Kofun period keyhole-shaped burial mound in Japan

Tennō-no-Mori Kofun (天皇の杜古墳) is a Kofun period keyhole-shaped burial mound, located in the Goryōzuka-no-koshi-chō, neighborhood of Nishikyō-ku, Kyoto in the Kansai region of Japan. The tumulus was designated a National Historic Site of Japan in 1922, and was incorporated into the Otokuni Kofun Cluster in 2016.

==Overview==
The Tennō-no-Mori Kofun was built at the foot of a hill on the right bank of the Katsura River, on the western edge of the Kyoto Basin. Per local folklore, it was widely believed to have been the tomb of the Heian period Emperor Montoku, who reigned from 850 to 858, and the name "Tennō-no-Mori" and the surrounding place name "Goryō" reflect this. The tumulus is well preserved, and it was surveyed from 1981 to 1982, with archaeological excavations carried out in 1988–1989.

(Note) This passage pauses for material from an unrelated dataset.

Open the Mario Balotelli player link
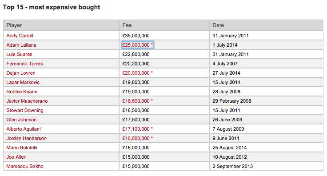The width and height of the screenshot is (327, 176). (x=22, y=148)
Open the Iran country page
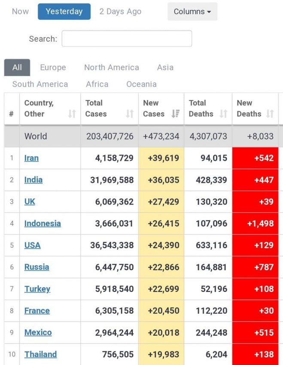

The shape of the tomb is a zenpō-kōen-fun (前方後円墳), which is shaped like a keyhole, having one square end and one circular end, when viewed from above. The anterior portion does not widen out, as is typical with most zenpō-kōen-fun, and has been likened to the shape of a handle on a mirror. The tumulus is orientated to the south-southeast. The tumulus is built in two tiers, and has fukiishi roofing stones and rows of haniwa (both cylindrical and morning glory-shaped) have been found on the outside of the mound. There is no trace of a moat around the tumulus. The details of the burial chamber are unclear as the interior of the tumulus has yet to be excavated. From its style, the construction date of this tumulus is estimated to be around the end of the 4th century, or early in the middle of the Kofun period.

The tumulus is currently maintained and open to the public as a historic park. The tumulus is about a 20-minute walk from Katsura Station on the Hankyu Railway Kyoto Main Line.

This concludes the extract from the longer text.